Because in the age of globalization borders are untenable and our interests intertwined, I have come to believe that contention is not so much between nations and peoples, but between modes of consciousness: between those concerned for justice and peace, informed by compassion, delighted by diversity and those who have little sense of justice and for whom peace is important only in the narrow confines of their ignorance, who are informed not by compassion but by fear and hatred, threatened by differences.

I tell you this as a Mexican, a Mexican-American if you will (a redundancy if there ever was one, for American is everyone and everything in this hemisphere from Alaska to Patagonia). What Mexican is are the many bloodlines that flow in my veins; my indigenous history which began eons before the coming of my European forebears, or African, or Asian but now includes them all. I am the poems, the songs my mother and my father sang to me; the food that has its origins in Mexico without which the food of the world would be less rich: corn, chocolate, tomato, avocado, vanilla to name but a few. I am its art, its images drawn from myths rooted in the most ancient indigenous past, the European, African, Asian, audacious in its color and forms. I am its language, Spanish, enriched by Arabic, Náhuatl, Maya Quiché, P’urhépecha, Tarahumara, Yaqui, Yoruba and innumerable other tongues.

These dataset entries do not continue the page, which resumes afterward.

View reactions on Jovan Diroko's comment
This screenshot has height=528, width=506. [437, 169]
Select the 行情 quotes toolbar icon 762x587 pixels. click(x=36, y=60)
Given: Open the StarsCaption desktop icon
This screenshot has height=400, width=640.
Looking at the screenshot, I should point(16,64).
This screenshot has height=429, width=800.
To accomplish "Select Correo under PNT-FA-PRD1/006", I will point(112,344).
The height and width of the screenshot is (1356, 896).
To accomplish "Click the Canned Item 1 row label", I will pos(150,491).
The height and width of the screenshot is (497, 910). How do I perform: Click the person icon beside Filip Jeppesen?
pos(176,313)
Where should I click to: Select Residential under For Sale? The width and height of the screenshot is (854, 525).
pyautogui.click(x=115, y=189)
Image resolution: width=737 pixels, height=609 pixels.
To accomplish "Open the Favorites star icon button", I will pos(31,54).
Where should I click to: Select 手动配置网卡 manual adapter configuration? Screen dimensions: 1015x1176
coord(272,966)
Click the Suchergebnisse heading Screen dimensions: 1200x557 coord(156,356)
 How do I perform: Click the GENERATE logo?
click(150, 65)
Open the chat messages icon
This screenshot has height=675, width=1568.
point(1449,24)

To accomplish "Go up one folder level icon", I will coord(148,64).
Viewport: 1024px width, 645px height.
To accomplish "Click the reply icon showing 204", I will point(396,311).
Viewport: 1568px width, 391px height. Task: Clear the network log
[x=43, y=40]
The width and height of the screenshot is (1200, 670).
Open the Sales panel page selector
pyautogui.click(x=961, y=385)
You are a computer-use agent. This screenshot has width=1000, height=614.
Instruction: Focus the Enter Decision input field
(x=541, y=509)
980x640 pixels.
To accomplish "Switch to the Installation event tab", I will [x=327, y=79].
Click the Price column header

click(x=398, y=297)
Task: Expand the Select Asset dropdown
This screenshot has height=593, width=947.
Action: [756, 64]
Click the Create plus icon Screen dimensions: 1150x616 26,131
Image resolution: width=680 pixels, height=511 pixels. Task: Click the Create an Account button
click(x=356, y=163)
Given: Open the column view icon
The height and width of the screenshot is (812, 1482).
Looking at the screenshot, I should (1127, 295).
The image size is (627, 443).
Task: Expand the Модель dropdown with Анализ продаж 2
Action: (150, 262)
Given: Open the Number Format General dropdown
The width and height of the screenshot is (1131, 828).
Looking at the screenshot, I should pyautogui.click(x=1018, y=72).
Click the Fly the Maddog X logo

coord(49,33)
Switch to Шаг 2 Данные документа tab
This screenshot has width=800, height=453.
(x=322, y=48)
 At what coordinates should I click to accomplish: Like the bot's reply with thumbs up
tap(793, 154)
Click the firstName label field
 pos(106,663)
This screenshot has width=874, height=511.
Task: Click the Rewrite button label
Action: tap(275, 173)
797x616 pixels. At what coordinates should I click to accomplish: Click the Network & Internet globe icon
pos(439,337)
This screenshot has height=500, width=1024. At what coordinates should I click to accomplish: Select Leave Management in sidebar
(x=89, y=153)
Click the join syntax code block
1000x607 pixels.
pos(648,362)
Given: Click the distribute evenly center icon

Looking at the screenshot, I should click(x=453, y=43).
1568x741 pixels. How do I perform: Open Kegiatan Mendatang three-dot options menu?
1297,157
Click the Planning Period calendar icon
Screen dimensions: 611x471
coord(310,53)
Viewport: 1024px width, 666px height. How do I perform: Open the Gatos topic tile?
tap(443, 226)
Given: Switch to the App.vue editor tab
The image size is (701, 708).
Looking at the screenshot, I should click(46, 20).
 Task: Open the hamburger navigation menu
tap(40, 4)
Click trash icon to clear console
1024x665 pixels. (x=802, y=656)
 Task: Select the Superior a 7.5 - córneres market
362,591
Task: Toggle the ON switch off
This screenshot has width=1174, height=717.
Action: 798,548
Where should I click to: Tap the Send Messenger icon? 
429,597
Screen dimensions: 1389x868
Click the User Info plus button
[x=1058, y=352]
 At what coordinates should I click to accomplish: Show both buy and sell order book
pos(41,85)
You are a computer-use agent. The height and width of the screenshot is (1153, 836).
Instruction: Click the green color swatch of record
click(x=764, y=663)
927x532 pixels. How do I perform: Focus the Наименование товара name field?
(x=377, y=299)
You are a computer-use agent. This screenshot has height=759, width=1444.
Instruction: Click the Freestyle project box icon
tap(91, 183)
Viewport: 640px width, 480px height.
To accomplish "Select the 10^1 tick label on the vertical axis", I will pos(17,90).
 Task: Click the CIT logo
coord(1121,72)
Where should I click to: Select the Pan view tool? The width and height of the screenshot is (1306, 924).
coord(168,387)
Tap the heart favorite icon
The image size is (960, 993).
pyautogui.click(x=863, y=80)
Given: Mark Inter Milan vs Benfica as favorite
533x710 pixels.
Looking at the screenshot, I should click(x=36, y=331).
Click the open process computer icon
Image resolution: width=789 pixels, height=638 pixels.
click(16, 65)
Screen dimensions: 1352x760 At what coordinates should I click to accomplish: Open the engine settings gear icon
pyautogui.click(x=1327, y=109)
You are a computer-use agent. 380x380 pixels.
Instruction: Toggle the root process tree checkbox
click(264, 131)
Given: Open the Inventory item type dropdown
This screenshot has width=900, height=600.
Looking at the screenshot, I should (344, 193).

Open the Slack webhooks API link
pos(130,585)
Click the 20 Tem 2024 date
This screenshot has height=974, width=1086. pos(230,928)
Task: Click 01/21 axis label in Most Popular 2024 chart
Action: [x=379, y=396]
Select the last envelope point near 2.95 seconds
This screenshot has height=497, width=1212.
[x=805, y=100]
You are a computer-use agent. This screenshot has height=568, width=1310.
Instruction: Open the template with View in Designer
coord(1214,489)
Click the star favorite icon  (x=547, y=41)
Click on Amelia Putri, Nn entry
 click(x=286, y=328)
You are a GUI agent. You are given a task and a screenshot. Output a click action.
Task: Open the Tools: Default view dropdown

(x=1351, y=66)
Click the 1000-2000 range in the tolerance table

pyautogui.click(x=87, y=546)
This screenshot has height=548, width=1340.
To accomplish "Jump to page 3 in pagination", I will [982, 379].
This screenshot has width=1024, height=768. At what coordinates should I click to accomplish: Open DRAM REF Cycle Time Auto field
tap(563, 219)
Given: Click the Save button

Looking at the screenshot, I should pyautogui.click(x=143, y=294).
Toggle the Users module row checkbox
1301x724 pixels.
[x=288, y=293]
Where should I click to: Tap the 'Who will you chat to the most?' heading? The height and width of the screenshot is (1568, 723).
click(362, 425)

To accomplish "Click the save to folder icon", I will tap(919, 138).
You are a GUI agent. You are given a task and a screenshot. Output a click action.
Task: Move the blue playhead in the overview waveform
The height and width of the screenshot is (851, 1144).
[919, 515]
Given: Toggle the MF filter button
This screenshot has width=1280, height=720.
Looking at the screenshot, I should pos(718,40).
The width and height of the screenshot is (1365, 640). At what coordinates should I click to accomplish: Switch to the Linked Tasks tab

Ustedes mexicanos, ustedes chicanos, you who share my Mexican roots, take pride and preserve your culture, your Spanish tongue, your past. Protect fiercely your heritage even and especially in the face of prejudice and the pressures to assimilate. Keep and protect your Spanish language and your Spanish names. (And if you are fortunate enough to have indigenous names and speak an indigenous tongue, never forget them.) Great are the gifts we bear. Let us hold our heads high, demand justice, work toward peace, enter fully into the political process that makes a democracy and with joy and compassion care for one another, and for everyone, create a better world and heal the abused Earth.

You who do not share in these Mexican roots, you of good will, we are your friends and comrades in making a better, kinder world. This that we are is what we bring to share with you, a rainbow thread made of many colored strands to include whole and unbroken in an ever evolving United States which must learn to respect a diverse world, to joyously weave its many threads into the fabric of a world culture in the making in an Earth to be revered above all else.

 

La Distancia

La distancia entre nos

es suelo sagrado

para atravesarse

con los pies desnudos

alzadas las manos

en danza jubilosa

para que una vez

cruzado

las huellas de nuestro peregrinaje

brillen en la oscuridad

y alumbren nuestro encuentro

con luz brillante y fija.

 

The Distance

The distance between us

is holy ground

to be traversed

feet bare

hands raised

in joyous dance

so that once it is

crossed

the tracks of our pilgrimage

shine in the darkness

& light our coming together

in a bright & steady light.

© Rafael Jesús González, 2010

(RUNES — A Review of Poetry: Connection; CB Follett & Susan Terris, Eds.;Arctos Press, Sausalito, California, Winter 2007; author’s copyrights)

Que Tonántzin nos lleve en su bondad y nos conceda fuerza y felicidad en nuestra lucha por la justicia y la paz en celebración de la vida.